Apabila Iman Sudah Benar #6

Keempat: Jujur dalam Persaudaraan (#2)

Oleh: Abdullah bin Fahd As-Salum 


Imam Al-Qurthubi dan para ulama lainnya telah menukil adanya kesepakatan (ijma’): “Bahwa apabila kaum Muslimin memiliki suatu kebutuhan (mendesak) setelah zakat ditunaikan, maka wajib hukumnya mengeluarkan harta untuk (memenuhi) kebutuhan tersebut.” Dalam kitab Al-Iqna' dan lainnya (juga disebutkan), “Memberi makan orang yang kelaparan dan semisalnya adalah kewajiban yang disepakati bersama (ijma’).”[1]


Lantas, di manakah (peran) dana kita yang tersimpan di bank-bank? Sungguh, betapa besarnya kelalaian kita terhadap kewajiban-kewajiban syariat kita. Padahal, Allah-lah Yang Maha Kaya lagi Maha Pemberi Rezeki, Yang di tangan-Nya-lah perbendaharaan (kekayaan) langit dan bumi.
--
### TUGAS DAN LATIHAN:
(A) Tentukan apakah setiap pernyataan berikut sesuai dengan kutipan tentang iman dan persaudaraan. Jawab ya atau tidak, disertai kata-kata penentu dari kutipan yang dikutip secara persis.
(i) Imam Al-Qurthubi menukil adanya ijma' bahwa mengeluarkan harta untuk kebutuhan mendesak kaum Muslimin setelah zakat ditunaikan hukumnya wajib.
(ii) Kitab Al-Iqna' menggolongkan pemberian makan kepada orang yang kelaparan sebagai amalan sunah.
(iii) Kutipan menyatakan bahwa perbendaharaan langit dan bumi berada di tangan Allah.
(B) Tuliskan lanjutan kutipan tentang iman dan persaudaraan, dimulai sesudah kalimat terakhirnya.
Daftar yang menyusul tidak berkaitan sama sekali dengan kutipan di atas.

### DATA YANG TERSEDIA:
--
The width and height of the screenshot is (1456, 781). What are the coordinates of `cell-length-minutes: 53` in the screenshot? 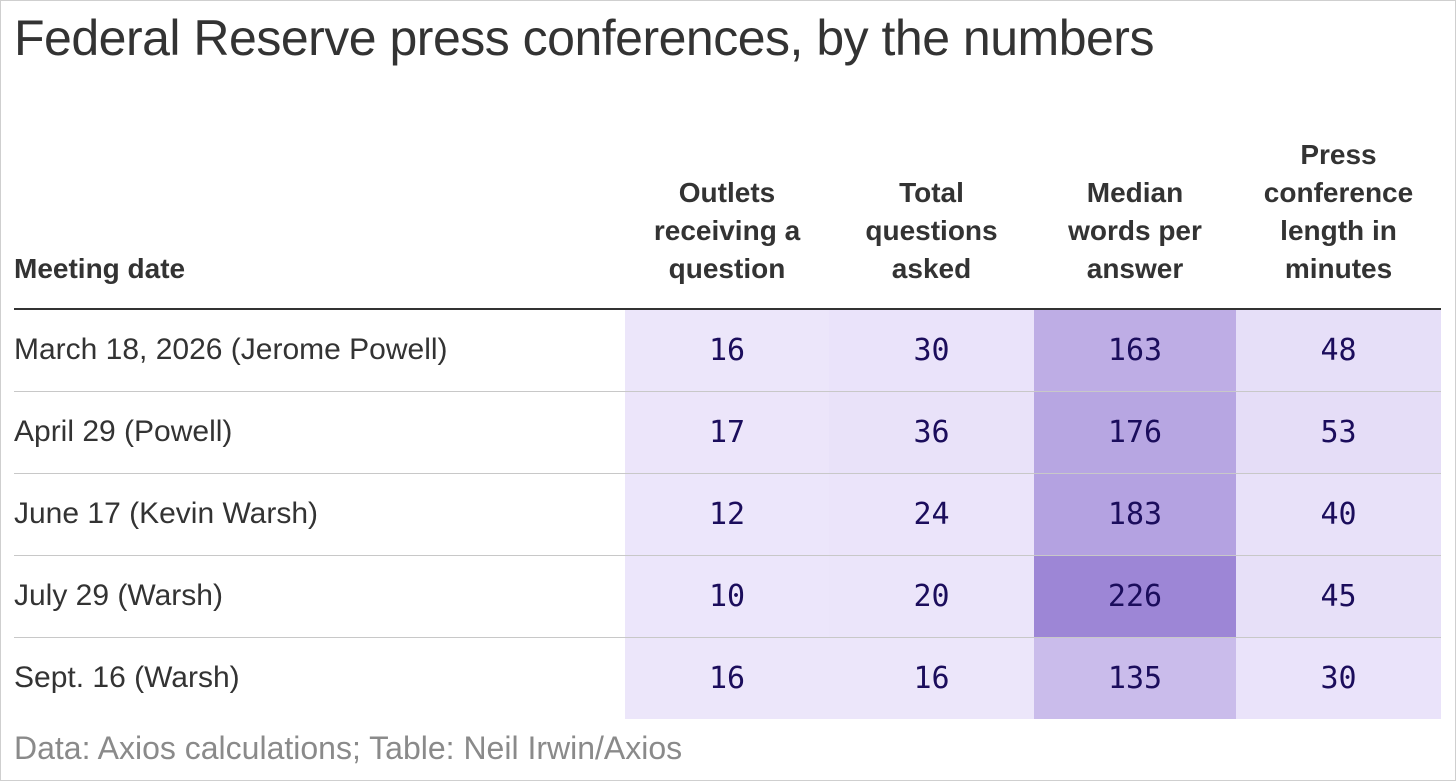 It's located at (1338, 432).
--
### JAWABAN LATIHAN:
(A)
(i) Ya: "apabila kaum Muslimin memiliki suatu kebutuhan (mendesak) setelah zakat ditunaikan, maka wajib hukumnya mengeluarkan harta untuk (memenuhi) kebutuhan tersebut."
(ii) Tidak: "Memberi makan orang yang kelaparan dan semisalnya adalah kewajiban yang disepakati bersama (ijma’)."
(iii) Ya: "Yang di tangan-Nya-lah perbendaharaan (kekayaan) langit dan bumi."

(B)
Maka, bukanlah sifat kikir dan tamak terhadap harta yang akan mengumpulkan dan menjaganya dari kebinasaan. Akan tetapi, sesuatu yang memberkahi harta, menyucikannya, mengembangkannya, dan membersihkannya adalah dengan membelanjakannya semata-mata karena Allah (li wajhillah) dan memberikannya untuk hal-hal yang diridai-Nya. (Semua itu hendaknya) disertai dengan kejujuran, keikhlasan, serta menjauhkan diri dari sifat riya’ (pamer), sum’ah (ingin didengar/dipuji orang lain), dan keinginan agar perbuatannya diketahui orang lain.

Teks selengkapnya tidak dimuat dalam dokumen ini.